Join us for a free and informative Best of Beaujolais Wine Tasting on Saturday, November 22nd from 2 to 5 p.m. Beaujolais is technically part of Burgundy, but the wines produced here are usually quite different than the wines produced further north in the Cotes de Beaune and the Cotes de Nuits. Whereas Pinot Noir is the red grape of Burgundy, Gamay is the red grape of Beaujolais. Gamay tends to produce wines with juicy and fresh aromas and flavors of tart red fruits, earth, spice and floral nuances. Light to medium bodied, these low tannin/high acid reds make for joyful drinking in the cooler months, and you’ll be hard pressed to find a better red to go with turkey than Beaujolais.

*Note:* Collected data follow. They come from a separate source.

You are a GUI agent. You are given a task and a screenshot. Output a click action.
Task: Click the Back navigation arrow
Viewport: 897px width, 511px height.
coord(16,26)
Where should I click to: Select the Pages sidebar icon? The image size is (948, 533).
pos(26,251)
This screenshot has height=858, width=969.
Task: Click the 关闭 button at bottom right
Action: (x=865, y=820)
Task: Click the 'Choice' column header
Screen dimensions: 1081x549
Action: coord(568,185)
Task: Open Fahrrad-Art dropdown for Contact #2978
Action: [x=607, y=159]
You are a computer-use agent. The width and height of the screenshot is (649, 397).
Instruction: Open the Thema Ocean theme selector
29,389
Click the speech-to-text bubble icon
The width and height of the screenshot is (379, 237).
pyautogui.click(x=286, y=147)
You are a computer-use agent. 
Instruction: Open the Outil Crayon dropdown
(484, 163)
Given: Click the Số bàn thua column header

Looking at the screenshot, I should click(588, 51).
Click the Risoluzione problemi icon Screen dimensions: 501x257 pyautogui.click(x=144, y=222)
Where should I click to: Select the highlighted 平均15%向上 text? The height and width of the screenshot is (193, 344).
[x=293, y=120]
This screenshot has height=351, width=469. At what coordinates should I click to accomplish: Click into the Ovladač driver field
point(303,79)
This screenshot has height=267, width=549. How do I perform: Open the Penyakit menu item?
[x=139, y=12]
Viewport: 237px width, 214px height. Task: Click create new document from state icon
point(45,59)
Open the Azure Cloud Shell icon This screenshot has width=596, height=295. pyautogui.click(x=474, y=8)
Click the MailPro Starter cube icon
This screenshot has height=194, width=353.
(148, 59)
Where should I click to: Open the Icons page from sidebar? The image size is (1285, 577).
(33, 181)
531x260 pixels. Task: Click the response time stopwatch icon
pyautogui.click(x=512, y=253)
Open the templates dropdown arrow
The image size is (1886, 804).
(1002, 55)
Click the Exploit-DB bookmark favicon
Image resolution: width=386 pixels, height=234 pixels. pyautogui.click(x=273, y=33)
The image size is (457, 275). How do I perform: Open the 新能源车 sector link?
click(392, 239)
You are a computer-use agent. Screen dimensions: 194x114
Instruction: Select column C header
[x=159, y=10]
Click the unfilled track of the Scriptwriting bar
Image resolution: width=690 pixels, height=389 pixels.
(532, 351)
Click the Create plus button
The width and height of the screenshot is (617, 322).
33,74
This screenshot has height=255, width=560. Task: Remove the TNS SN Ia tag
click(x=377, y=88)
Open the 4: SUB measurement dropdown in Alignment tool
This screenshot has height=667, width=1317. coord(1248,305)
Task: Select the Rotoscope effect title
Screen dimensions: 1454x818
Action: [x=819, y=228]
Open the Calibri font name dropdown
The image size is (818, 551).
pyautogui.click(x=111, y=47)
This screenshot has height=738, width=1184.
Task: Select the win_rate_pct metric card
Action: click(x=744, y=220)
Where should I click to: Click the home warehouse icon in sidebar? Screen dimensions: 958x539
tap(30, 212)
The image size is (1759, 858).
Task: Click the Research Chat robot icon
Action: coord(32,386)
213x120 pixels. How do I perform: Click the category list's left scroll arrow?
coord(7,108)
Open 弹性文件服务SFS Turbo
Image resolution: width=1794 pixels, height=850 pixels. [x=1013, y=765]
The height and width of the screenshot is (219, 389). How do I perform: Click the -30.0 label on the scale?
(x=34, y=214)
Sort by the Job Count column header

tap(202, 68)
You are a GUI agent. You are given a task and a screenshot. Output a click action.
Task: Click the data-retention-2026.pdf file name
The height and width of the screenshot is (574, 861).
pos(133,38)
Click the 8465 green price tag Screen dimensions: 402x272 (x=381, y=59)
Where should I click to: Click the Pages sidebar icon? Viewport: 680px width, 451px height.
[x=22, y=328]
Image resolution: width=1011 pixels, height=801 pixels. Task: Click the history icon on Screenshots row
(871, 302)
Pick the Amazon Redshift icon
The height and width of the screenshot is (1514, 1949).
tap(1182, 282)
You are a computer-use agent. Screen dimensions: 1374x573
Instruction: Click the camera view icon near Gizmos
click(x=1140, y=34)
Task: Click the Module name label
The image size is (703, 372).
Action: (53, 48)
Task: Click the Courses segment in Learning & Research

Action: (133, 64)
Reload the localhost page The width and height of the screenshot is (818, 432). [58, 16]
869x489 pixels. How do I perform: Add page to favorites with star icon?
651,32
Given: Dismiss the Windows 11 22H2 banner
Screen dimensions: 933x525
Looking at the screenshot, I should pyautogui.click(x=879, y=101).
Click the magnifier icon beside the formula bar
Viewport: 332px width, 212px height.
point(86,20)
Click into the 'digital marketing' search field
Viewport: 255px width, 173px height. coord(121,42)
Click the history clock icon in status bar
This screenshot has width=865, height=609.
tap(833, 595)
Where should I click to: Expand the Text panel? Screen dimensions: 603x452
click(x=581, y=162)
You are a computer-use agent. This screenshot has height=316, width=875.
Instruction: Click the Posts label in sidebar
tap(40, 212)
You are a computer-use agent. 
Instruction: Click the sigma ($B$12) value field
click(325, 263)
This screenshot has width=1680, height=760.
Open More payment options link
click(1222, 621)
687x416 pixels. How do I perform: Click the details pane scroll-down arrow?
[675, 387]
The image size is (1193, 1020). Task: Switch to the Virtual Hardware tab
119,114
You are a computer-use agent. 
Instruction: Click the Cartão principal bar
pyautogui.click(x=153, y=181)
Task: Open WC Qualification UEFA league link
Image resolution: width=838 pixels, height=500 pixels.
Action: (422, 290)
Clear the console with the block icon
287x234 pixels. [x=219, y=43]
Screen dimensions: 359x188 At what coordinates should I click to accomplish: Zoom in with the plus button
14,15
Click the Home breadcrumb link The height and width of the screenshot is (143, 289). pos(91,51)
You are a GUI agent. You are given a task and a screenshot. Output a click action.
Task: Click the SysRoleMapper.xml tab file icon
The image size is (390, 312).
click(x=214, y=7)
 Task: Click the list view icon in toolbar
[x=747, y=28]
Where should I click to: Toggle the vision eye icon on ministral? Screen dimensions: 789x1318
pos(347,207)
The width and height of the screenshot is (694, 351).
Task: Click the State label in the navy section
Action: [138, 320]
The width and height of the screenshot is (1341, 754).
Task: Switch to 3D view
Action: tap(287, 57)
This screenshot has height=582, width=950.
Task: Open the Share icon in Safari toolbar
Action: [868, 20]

So what’s the key to buying good Beaujolais? Think small! That means think small grower/producer/farmer Beaujolais, and that’s all we stock at Table Wine. If you have a negative opinion of Beaujolais, you’ve probably never had one from one of the many high quality, grower/producers of the region. Producers such as Marcel Lapierre, Jean Foillard, George Descombes, Domaine Dupeuble and Jean-Paul Thevenet make their wines naturally, and by doing so, they coax out more complex, intense and deep flavors. We stock wines from all of these producers and we’ll be tasting wines from some of these producers, and we guarantee you’ll walk away a “Beaujolais Believer.” Cheers and we’ll see you on Saturday!
All tasting wines will be on deep deal the day of the tasting! Prices range from $16 to $40.
1. 2013 Domaine Dupeuble Beaujolais: The late Damien Dupeuble crafts about as honest of a red wine as any that we stock in the store. His old Gamay vines in the southern part of Beaujolais yield a fresh and vibrant wine, but one that is by no means simple. Showing lovely notes of dark cherry, wild strawberry, smoky mineral and spice, this is a solid red wine for drinking now or over the next few years.
2. 2013 Georges Descombes Morgon: Located in Vermont, a tiny hamlet in Villié-Morgon, Georges Descombes is the unofficial fifth member of the iconic “Gang of Four” (Marcel Lapierre, Jean Foillard, Jean-Paul Thévenet and Guy Breton). In his teens, Georges worked with his father (also a vigneron) as well as for a local bottling company; hopping around from cellar to cellar gave him a chance to try a large amount of different estates, and the first time he tasted a Lapierre wine, young Georges was blown away by their purity and elegance. Then and there, he decided he would try to make wines like Marcel’s. We think he’s doing an awfully good job.
3. 2012 Georges Descombes Morgon “Vieilles Vignes”: This is one of the best bottles of Gamay that we can currently get our hands on. That is all!